Die Haushaltspolitik des Bundes steht auf dem Prüfstand: Was geht noch, was geht nicht mehr nach dem Urteil aus Karlsruhe? In den Fokus der Debatte rückt die Schuldenbremse.
SPD-Parteichefin Saskia Esken plädiert nach dem Haushaltsurteil des Bundesverfassungsgerichts dafür, die Schuldenbremse für dieses und das kommende Jahr wegen einer Notlage nicht anzuwenden. «Da wir uns durch äußere Einflüsse in einer fortdauernden krisenhaften Situation befinden, plädiere ich auch weiterhin dafür, die Schuldenbremse für 2023 und 2024 auszusetzen», sagte Esken den Zeitungen der Funke Mediengruppe.

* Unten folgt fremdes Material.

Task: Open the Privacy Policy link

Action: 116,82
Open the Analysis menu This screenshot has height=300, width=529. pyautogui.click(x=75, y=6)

Eine Aussetzung würde vorübergehend wieder mehr Spielraum für staatliche Ausgaben schaffen, der durch das Karlsruher Urteil mit Blick auf sogenannte Schattenhaushalte in der Vergangenheit eingeschränkt wurde. Esken betonte, gleichzeitig würden die Aufgaben des Klimawandels, der Digitalisierung und des demografischen Wandels eine allgemeine Reform der Schuldenbremse «unausweichlich» machen.
Unterstützung vom DGB
Unterstützung bekam Esken vom Deutsche Gewerkschaftsbund (DGB) und der Chefin der Wirtschaftsweisen, Monika Schnitzer. «Kurzfristig muss die Bundesregierung die Schuldenbremse nochmals aussetzen. Dafür gibt es eine gute Begründung, denn die Auswirkungen der Energiekrise sind längst nicht ausgestanden», sagte DGB-Vorstandsmitglied Stefan Körzell der «Rheinischen Post». Das Karlsruher Urteil zeige, dass die Schuldenbremse unflexibler sei als gedacht - eine grundlegende Reform sei daher notwendig, Investitionen müssten künftig ausgenommen werden.
Schnitzer, Vorsitzende des Sachverständigenrats zur Begutachtung der gesamtwirtschaftlichen Entwicklung, schloss sich in der Zeitung dieser Sichtweise an, betonte jedoch: «Es scheint allerdings wenig wahrscheinlich, dass man sich in dieser Legislaturperiode auf eine Reform der Schuldenbremse einigen können wird.» Vor allem die mitregierende FDP gilt als Verfechterin der Schuldenbremse in ihrer heutigen Form.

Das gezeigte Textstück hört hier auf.